Actions to Address Mental Health Needs of Young People
And Make Communities Safer from Gun Violence
The U.S. Department of Education (ED) and the U.S. Department of Health and Human Services (HHS) (@HHSGov) took additional steps to advance the investments and efforts set forth by President Biden’s Bipartisan Safer Communities Act (BSCA) — the most significant bipartisan gun safety legislation in nearly 30 years. BSCA set forth crucial mental health investments and actions to prevent and respond to gun violence in communities, ensure that those experiencing grief and trauma resulting from gun violence have access to high-quality mental health services, and supports to make our schools safer and expand community violence interventions.
“It’s no secret that we are facing a mental health crisis in this country, and our children are hurting,” said U.S. Secretary of Health and Human Services Xavier Becerra. “That is why this Administration is committed to addressing this crisis through continued efforts, investments, and more. The actions being announced today will make it easier for schools to receive payment for the mental health services they deliver to students impacted by gun violence. At HHS, we will continue working to ensure young people have more places to turn to for help.”
“Too many students have experienced gun violence in their schools and communities. The grief and trauma caused by gun violence undermines their ability to learn and thrive and has only heightened the national youth mental health crisis,” said U.S. Secretary of Education Miguel Cardona. “The Department of Education is using every available resource to maximize the investments made through the Bipartisan Safer Communities Act to help schools build an infrastructure of care and support for students. The Biden-Harris administration will continue working to break down silos between education and health care, raise the bar for our support of students’ mental health and wellbeing, and ensure our schools are safe havens for teaching and learning.”
To advance the mission of the Bipartisan Safer Communities Act, Secretaries Becerra and Cardona sent a joint letter to governors highlighting resources to help states, communities, and schools support students’ mental health and well-being, particularly students impacted by gun violence. The letter highlights ED’s investments and capacity-building efforts that will expand and improve school-based mental health services, address community violence, provide wraparound supports, and promote a safe and supportive school climate. The letter also outlines HHS’s efforts to support the development of school-based mental health supports; prepare and train school personnel, emergency first responders, law enforcement and others to recognize the signs and symptoms of mental health impacts from gun violence; and increase treatment and support services for individuals and communities affected by trauma, including trauma caused by gun violence.

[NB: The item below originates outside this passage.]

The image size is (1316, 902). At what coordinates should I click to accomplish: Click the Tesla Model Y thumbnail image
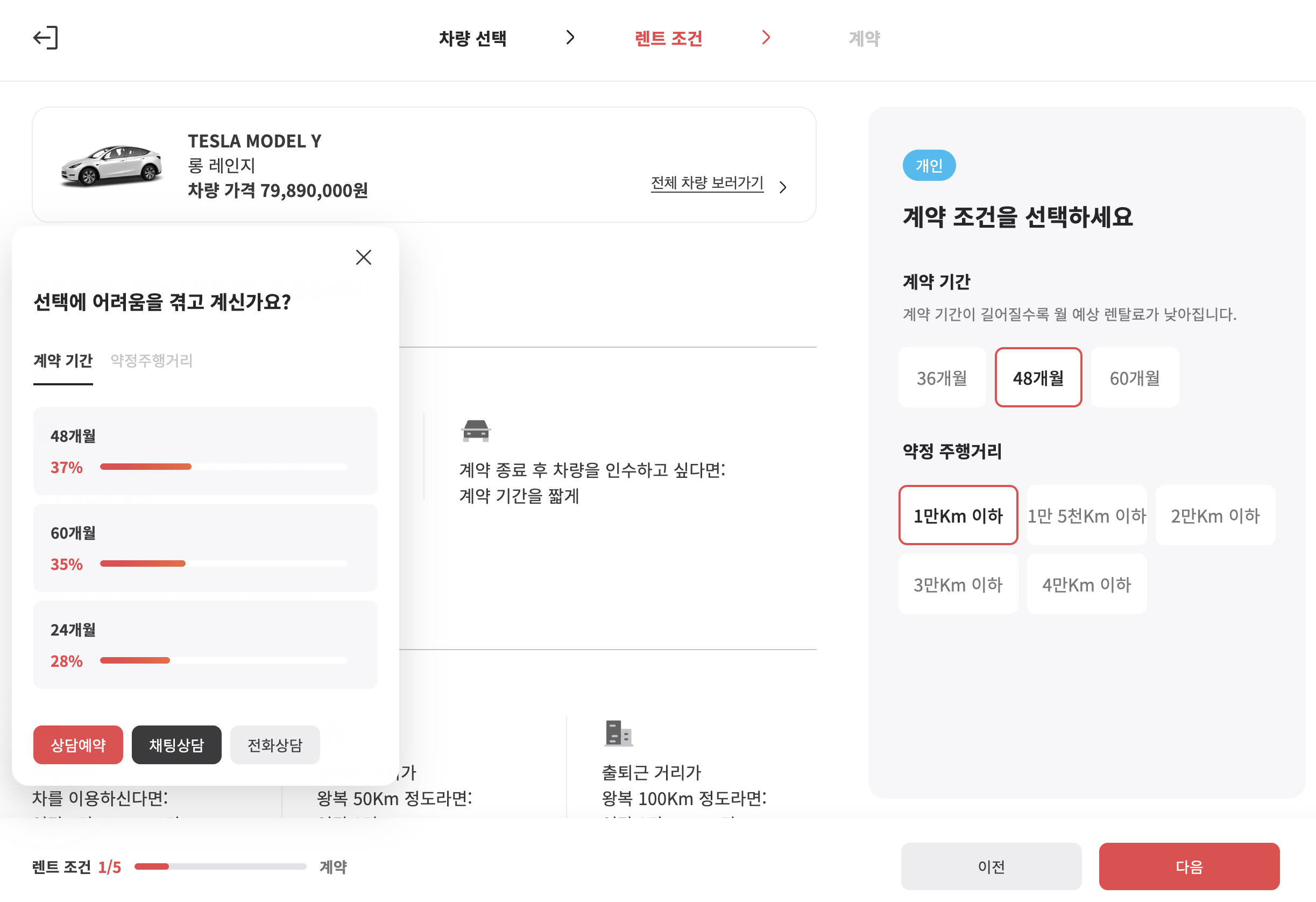[x=111, y=165]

ED and HHS are working together on BSCA implementation because today’s young people are facing unprecedented challenges and disruptions in their school lives and communities, including increased disconnection and social isolation as well as increased gun violence. These challenges have had devastating effects on students’ mental health and well-being, which in turn have profound implications for their academic success and their overall life outcomes. These new actions help extend the impact of BSCA in keeping our communities safe, bringing new resources and protections to bear both in addressing the mental health challenges that young people face so that all students can learn freely and safely every day and curbing gun violence in our communities.
The Biden Administration has taken a multifaceted approach to BSCA implementation to deliver on crucial protections and resources to help prevent gun violence in schools and support the development of high-quality school-based mental health services.
At ED, this includes awarding $286 million to date across 264 grantees in 48 states and territories to boost the training, hiring, and diversification of mental health professionals in schools through its School-Based Mental Health and Mental Health Service Professional Demonstration grant programs (which will result in an estimated 14,000 additional mental health professionals in schools); distributing $1 billion in the Stronger Connections Grant program to help schools in high-need districts provide students with safe, welcoming, and supportive learning opportunities and environments that are critical for their success; and providing an additional $50 million to supplement before and after-school programming for young people through the Nita M. Lowey 21st Century Community Learning Centers, through evidence-based practices that increase attendance and engagement among middle- and high-school aged youth.
At HHS, nearly $245 million in funding has been awarded to support youth mental health, help the health care workforce address mental health needs, and fund other critical mental health supports; $70 million to help develop and support school-based mental health programs; almost $60 million to prepare and train school personnel, emergency first responders, law enforcement and others to recognize the signs and symptoms of mental health challenges; and almost $55 million to increase treatment and support services for individuals and communities affected by trauma caused by gun violence. In the coming months, HHS will also provide almost $60 million to states and territories for the second of four increments in supplemental funding for the Community Mental Health Services Block Grant for mental health treatment and recovery services including crisis services and early serious mental illness treatment programs.